Review: Batman Live, The O2

Batman1.jpg
It takes a while for Batman to hit the stage, fully clad in contoured and menacing black.

Too long if you're an seven-year-old boy dressed in similar attire, waving your merchandise in the air and shouting his name.

But when he arrives, spiralling out the sky to curtail an avaricious Catwoman, he delivers: blows, kicks, thumps, straight-faced messages of doom, redemption and bags of style.

Batman Live is a circus with a narrative. It's a 3D neon comic book. It's a theme park ride. It's a valiant attempt to capture the camp and choreography of a superhero tales.

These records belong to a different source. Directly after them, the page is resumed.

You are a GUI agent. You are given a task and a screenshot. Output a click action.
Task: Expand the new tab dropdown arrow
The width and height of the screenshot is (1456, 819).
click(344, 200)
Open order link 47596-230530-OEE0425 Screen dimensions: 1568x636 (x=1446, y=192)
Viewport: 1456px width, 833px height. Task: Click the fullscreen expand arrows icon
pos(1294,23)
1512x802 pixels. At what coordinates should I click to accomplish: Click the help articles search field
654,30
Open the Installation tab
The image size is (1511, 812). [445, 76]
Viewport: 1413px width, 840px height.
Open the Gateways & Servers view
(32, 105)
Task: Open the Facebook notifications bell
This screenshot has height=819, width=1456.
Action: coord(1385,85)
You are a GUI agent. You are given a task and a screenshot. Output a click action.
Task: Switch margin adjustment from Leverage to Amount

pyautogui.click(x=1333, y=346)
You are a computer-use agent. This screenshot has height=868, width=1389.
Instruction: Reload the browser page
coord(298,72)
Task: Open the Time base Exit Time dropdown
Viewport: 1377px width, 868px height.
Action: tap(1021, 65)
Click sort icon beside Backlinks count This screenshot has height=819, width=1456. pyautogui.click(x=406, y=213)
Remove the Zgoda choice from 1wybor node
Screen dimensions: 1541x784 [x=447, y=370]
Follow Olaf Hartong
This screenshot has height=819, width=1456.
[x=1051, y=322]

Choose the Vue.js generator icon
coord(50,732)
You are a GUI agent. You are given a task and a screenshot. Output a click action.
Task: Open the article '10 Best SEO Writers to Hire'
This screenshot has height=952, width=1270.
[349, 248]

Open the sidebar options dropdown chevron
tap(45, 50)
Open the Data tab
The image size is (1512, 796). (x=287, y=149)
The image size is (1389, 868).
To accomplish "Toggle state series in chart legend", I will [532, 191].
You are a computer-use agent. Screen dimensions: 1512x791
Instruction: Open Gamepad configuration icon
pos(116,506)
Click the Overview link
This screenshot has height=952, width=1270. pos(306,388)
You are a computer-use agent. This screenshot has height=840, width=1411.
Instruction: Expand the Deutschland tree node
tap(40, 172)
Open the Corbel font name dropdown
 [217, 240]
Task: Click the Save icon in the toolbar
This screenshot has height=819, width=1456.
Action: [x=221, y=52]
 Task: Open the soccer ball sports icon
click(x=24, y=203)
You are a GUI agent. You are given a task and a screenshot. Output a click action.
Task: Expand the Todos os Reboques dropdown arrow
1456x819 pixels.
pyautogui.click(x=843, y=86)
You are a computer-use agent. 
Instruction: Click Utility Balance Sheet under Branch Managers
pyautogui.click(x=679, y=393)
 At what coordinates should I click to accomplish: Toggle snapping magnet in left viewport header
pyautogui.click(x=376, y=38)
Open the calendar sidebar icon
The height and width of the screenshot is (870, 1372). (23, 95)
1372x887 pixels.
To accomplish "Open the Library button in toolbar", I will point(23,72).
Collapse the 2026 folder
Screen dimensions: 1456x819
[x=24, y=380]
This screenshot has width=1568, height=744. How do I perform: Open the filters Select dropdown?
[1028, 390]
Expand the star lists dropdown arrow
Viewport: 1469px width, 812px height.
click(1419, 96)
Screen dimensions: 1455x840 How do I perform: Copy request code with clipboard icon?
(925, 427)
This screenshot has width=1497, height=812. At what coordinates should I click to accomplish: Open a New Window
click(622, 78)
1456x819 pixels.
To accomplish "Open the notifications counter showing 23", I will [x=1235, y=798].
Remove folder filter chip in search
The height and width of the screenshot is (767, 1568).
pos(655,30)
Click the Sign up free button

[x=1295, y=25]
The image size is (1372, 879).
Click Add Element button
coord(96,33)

And while the pacing may feel plodding at times and the exposition too lengthy for those action-hungry boys, there are sufficient super villains, painted faces and contorting characters to ensure there's a visual treat around the next corner.

The story takes it all back to the beginning - the orphaned rich boy, the Flying Graysons - and then rushes forward to an unholy alliance of crims looking to finish off their crime-fighting nemesis from the (alarmingly dark and disturbing) Arkham Asylum.

The staging, in the cavernous O2, allows for high flying antics and accommodates a spectacular game-changing 100ft video screen but the space is also something of a drawback.

The action, for many of the seats, is too remote for a production aimed squarely at bringing the bat to your lap. (Harvey Dent's Two Faces, for example, are but a blurred pimple in the distance.)

Perhaps bat masks with glasses attached (Bat-oculars - pat pending) were the answer, or maybe screens a la Glastonbury.

Never mind, the sumptuous staging, amazing colours and adrenalised stylised setpieces, sent home families not in the Honda Civics and Ford Mondeos - but in a thousand imagined Batmobiles.